WHAT NEEDS TO BE DONE:
Please give an exact copy of every line from the one holding "This screenshot has height=351, width=625." through the final line of the records below.

<<<<

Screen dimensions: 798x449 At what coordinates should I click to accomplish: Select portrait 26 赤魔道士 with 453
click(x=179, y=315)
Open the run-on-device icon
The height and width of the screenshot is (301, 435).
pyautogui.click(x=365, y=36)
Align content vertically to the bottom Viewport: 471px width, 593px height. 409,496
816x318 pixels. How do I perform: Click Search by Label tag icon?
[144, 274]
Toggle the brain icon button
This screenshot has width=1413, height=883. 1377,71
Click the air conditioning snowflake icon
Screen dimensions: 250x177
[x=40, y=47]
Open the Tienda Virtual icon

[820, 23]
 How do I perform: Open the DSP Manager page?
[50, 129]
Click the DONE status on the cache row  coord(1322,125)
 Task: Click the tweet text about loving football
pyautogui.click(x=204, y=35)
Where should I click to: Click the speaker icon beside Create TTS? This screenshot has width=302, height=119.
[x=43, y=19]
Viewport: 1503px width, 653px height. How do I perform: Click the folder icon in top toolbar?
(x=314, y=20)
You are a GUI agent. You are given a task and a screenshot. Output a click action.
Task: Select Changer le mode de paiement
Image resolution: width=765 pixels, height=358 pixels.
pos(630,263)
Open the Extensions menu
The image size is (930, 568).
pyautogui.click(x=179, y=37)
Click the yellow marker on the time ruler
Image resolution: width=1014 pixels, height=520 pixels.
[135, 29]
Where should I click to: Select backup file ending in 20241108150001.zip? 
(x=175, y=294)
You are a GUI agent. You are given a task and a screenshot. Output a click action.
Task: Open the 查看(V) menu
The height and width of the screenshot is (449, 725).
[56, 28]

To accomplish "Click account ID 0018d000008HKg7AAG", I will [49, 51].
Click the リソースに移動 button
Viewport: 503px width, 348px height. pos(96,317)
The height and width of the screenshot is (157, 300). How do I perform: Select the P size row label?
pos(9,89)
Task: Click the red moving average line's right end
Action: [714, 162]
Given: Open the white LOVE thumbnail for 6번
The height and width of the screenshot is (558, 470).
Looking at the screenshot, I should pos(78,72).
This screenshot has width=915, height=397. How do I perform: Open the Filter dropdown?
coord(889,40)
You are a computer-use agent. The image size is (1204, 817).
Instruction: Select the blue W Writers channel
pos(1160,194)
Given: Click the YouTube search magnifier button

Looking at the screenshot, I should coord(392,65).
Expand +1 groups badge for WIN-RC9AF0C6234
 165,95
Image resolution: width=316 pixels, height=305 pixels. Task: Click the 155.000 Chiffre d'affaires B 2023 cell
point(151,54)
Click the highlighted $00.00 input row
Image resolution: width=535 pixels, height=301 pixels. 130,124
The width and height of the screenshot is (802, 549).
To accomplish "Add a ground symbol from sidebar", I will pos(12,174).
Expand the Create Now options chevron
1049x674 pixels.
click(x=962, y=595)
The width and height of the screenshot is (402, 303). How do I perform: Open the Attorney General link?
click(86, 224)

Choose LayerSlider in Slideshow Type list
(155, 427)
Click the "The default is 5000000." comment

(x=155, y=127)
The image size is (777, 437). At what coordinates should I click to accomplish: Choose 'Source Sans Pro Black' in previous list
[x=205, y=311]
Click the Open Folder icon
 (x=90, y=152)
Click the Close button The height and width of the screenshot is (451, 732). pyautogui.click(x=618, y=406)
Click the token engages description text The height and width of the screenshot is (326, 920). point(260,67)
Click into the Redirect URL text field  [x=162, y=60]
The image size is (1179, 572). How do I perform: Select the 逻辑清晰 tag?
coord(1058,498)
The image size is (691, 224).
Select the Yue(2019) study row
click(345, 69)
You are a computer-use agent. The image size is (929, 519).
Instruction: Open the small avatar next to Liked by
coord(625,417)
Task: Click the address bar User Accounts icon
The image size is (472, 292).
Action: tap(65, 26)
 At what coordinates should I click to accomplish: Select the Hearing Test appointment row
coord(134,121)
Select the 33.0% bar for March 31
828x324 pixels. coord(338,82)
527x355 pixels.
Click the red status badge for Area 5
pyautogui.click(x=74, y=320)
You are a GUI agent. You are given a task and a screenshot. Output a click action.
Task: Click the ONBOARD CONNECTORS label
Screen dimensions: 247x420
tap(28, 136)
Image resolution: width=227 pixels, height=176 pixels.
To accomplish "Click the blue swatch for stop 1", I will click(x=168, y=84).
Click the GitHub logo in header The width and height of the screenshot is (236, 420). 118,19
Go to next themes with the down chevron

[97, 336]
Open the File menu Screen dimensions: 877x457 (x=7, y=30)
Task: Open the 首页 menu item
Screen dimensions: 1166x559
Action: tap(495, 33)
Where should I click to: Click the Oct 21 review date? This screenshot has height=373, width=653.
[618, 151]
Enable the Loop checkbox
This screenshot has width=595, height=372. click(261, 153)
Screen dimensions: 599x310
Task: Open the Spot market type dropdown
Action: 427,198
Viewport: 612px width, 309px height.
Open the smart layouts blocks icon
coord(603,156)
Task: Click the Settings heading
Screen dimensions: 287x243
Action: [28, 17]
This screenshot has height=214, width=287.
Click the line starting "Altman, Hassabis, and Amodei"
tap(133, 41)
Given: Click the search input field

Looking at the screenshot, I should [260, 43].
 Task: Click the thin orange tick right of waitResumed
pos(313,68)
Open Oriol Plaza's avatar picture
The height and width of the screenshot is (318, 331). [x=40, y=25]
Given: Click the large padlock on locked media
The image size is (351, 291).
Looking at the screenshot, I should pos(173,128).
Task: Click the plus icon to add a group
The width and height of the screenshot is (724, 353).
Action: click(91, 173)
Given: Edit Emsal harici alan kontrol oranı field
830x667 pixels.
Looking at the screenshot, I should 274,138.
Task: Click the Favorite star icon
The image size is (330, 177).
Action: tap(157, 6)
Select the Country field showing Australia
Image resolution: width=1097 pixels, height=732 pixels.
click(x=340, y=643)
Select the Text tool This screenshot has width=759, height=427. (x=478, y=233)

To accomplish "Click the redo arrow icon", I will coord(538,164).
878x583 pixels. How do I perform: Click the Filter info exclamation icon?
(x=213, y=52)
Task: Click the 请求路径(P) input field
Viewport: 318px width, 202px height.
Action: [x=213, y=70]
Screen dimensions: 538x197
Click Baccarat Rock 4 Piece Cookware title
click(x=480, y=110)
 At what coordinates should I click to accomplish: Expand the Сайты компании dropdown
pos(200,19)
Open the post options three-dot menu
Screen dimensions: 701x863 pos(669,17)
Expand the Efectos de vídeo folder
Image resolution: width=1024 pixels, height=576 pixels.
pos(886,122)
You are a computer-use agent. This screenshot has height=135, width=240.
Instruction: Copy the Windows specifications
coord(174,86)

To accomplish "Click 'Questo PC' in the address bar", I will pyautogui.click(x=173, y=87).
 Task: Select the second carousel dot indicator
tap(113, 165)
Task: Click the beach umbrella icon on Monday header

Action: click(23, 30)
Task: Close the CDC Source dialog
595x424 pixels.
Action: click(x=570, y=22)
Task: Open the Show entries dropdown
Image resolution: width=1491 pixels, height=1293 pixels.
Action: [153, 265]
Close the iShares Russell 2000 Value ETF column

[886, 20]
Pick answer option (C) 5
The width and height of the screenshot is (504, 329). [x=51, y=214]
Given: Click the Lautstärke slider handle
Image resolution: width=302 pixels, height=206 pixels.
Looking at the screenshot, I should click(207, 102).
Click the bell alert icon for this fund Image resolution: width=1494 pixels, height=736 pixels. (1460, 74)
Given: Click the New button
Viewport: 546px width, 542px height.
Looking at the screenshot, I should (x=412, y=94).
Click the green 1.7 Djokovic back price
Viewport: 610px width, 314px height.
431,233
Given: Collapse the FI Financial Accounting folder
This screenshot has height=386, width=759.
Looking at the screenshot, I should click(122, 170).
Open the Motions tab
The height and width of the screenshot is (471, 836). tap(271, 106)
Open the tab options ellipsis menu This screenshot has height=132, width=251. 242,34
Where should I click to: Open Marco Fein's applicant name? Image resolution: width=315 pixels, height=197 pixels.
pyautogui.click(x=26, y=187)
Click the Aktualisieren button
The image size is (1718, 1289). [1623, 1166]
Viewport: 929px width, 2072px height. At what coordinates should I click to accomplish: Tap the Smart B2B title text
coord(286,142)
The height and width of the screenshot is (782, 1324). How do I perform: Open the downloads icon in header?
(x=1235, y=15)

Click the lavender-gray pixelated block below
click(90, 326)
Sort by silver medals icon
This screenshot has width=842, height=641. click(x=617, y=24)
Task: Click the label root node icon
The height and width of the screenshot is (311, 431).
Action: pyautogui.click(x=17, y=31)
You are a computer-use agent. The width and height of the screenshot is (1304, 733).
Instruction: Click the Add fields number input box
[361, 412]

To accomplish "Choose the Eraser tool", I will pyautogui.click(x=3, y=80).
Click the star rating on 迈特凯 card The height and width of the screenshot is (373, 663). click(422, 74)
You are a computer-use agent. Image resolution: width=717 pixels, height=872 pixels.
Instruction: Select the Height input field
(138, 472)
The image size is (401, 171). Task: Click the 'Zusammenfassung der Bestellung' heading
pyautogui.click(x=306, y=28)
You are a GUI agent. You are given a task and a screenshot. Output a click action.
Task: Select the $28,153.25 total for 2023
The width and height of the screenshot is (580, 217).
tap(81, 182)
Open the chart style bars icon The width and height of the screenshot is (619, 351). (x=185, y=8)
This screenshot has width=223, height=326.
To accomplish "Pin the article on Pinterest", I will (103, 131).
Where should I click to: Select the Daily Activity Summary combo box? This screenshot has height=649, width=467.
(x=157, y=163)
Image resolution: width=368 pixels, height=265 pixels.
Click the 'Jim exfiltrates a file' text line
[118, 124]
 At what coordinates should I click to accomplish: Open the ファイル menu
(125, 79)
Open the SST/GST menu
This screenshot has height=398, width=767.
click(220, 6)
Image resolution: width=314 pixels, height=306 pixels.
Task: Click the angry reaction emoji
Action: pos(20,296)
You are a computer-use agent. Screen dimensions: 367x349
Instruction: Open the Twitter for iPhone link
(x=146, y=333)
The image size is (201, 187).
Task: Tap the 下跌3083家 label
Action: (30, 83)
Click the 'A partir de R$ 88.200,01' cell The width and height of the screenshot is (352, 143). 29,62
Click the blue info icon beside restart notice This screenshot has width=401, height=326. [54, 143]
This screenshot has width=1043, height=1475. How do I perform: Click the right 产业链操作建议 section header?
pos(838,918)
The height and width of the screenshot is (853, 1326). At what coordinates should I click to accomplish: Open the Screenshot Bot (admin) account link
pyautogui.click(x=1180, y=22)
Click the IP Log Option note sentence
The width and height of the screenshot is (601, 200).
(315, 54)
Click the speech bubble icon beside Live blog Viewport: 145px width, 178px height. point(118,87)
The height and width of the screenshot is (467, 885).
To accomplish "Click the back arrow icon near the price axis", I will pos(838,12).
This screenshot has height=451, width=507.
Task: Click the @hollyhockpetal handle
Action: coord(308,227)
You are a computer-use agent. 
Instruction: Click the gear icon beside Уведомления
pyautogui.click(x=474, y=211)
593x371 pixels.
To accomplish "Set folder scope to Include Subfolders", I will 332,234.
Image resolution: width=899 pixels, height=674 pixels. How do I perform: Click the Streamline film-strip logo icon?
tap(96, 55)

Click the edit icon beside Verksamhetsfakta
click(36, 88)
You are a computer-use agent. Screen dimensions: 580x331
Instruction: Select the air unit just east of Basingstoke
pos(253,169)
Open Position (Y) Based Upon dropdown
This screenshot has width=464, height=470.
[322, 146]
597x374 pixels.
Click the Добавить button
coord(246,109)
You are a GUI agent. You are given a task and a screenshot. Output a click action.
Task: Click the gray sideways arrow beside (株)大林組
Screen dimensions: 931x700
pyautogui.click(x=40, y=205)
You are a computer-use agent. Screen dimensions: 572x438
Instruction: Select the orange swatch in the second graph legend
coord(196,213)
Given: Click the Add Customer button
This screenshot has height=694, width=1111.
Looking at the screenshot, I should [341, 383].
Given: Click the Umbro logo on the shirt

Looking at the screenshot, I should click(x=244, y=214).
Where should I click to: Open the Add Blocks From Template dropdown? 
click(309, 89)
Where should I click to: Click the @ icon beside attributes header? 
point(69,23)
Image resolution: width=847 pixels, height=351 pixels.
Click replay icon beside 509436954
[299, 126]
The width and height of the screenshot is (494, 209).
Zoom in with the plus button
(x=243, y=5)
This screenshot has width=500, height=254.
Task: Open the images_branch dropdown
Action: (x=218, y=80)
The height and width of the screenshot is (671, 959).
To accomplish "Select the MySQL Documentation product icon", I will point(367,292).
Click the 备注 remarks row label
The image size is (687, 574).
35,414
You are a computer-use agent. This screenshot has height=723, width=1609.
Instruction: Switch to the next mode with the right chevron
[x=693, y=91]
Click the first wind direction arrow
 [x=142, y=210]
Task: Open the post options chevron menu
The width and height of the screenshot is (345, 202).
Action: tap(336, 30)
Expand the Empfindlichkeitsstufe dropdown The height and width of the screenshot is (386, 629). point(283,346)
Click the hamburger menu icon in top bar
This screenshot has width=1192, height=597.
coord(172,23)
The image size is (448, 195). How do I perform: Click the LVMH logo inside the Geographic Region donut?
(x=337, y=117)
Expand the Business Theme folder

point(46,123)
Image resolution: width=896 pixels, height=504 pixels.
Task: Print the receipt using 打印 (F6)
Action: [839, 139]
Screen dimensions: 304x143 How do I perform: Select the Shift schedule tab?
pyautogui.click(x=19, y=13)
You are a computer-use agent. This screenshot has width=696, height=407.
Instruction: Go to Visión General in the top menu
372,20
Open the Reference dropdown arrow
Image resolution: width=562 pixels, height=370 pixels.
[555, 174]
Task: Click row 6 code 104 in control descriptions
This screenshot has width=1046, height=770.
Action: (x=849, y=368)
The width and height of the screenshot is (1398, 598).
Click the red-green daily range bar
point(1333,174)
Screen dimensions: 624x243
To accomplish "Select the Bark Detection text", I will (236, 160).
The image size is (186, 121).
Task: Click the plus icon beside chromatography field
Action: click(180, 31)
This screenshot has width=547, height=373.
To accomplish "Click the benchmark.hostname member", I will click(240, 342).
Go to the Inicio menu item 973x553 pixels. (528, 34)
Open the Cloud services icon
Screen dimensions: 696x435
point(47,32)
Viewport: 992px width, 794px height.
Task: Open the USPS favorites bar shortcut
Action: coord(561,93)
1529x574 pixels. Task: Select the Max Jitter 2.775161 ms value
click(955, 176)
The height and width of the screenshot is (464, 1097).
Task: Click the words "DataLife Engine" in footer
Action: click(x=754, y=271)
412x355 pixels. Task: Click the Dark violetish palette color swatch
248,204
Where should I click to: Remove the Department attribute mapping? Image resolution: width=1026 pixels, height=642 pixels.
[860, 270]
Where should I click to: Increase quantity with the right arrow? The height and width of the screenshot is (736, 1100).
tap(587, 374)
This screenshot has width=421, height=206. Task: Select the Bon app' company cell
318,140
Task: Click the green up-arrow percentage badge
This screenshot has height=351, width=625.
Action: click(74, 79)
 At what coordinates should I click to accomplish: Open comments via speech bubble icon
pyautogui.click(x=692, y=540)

>>>>

SOLUTION TO THE PROBLEM:
This screenshot has height=351, width=625.
Action: click(74, 79)
 At what coordinates should I click to accomplish: Open comments via speech bubble icon
pyautogui.click(x=692, y=540)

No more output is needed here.